Subdividing 3D mesh into arbitrarily sized pieces

Question

I have a mesh defined by 4 points in 3D space. I need an algorithm which will subdivide that mesh into subdivisions of an arbitrary horizontal and vertical size. If the subdivision size isn't an exact divisor of the mesh size, the edge pieces will be smaller.

All of the subdivision algorithms I've found only subdivide meshes into exact powers of 2. Does anyone know of one that can do what I want?

Failing that, my thoughts about a possible implementation is to rotate the mesh so that it is flat on the Z axis, subdivide in 2D and then translate back into 3D. That's because my mind finds 3D hard ;) Any better suggestions?

Using C# if that makes any difference.

Answer 1

Now that you've explained things a bit more clearly, I don't see your problem: you have a rectangle and you want to divide it up into rectangular tiles. So the mesh points you want are regularly spaced in both orthogonal directions.

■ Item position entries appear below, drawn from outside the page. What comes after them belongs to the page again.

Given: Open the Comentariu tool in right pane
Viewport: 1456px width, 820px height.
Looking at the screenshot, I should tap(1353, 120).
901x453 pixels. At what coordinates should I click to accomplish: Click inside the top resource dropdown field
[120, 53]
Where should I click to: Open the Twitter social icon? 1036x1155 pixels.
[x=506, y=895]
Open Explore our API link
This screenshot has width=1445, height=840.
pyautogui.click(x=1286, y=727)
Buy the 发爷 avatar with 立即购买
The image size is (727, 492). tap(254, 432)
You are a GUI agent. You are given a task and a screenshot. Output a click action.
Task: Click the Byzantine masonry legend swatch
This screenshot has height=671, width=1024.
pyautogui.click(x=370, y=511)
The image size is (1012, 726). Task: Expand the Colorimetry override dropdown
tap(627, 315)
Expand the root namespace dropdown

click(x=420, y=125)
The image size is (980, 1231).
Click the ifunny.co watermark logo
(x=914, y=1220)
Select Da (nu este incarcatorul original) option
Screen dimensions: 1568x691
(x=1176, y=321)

In 2D this is trivial, surely ? In 3D it's also trivial though the maths is a little trickier.

Off the top of my head I would guess that transforming from 3D to 2D (and aligning the rectangle with the coordinate axes at the same time) then calculating the mesh points, then transforming back to 3D is probably about as simple (and CPU-time consuming) as working it all out in 3D in the first place.

Yes, using C# means that I'm not able to propose a code to help you.

Comment or edit you question if I've missed the point.

Answer 2

If you only have to work with a rectangle in 3D, then you simply need to obtain the two edge vectors and then you can generate all the interior points of the subdivided rectangle. For example, say your quad is defined by (x0,y0),...,(x3,y3), in order going around the quad. The edge vectors relative to point (x0,y0) are u = (x1-x0,y1-y0) and v = (x3-x0,y3-y0).

Now, you can generate all the interior points. Suppose you want M edges along the first edge, and N along the second, then the interior points are just

(x0,y0) + i/(M -1)* u + j/(N-1) * v

where i and j go from 0 .. M-1 and 0 .. N-1, respectively. You can figure out which vertices need to be connected together by just working it out on paper.

This kind of uniform subdivision works fine for triangular meshes as well, but each edge must have the same number of subdivided edges.

If you want to subdivide a general mesh, you can just do this to each individual triangle/quad. This kind of uniform subdivision results in poor quality meshes since all the original flat facets remain flat. If you want something more sophisticated, you can look at Loop subidivision, Catmull-Clark, etc. Those are typically constrained to power-of-two levels, but if you research the original formulations, I think you can derive subdivision stencils for non-power-of-two divisions. The theory behind that is a bit more involved than I can reasonably describe here.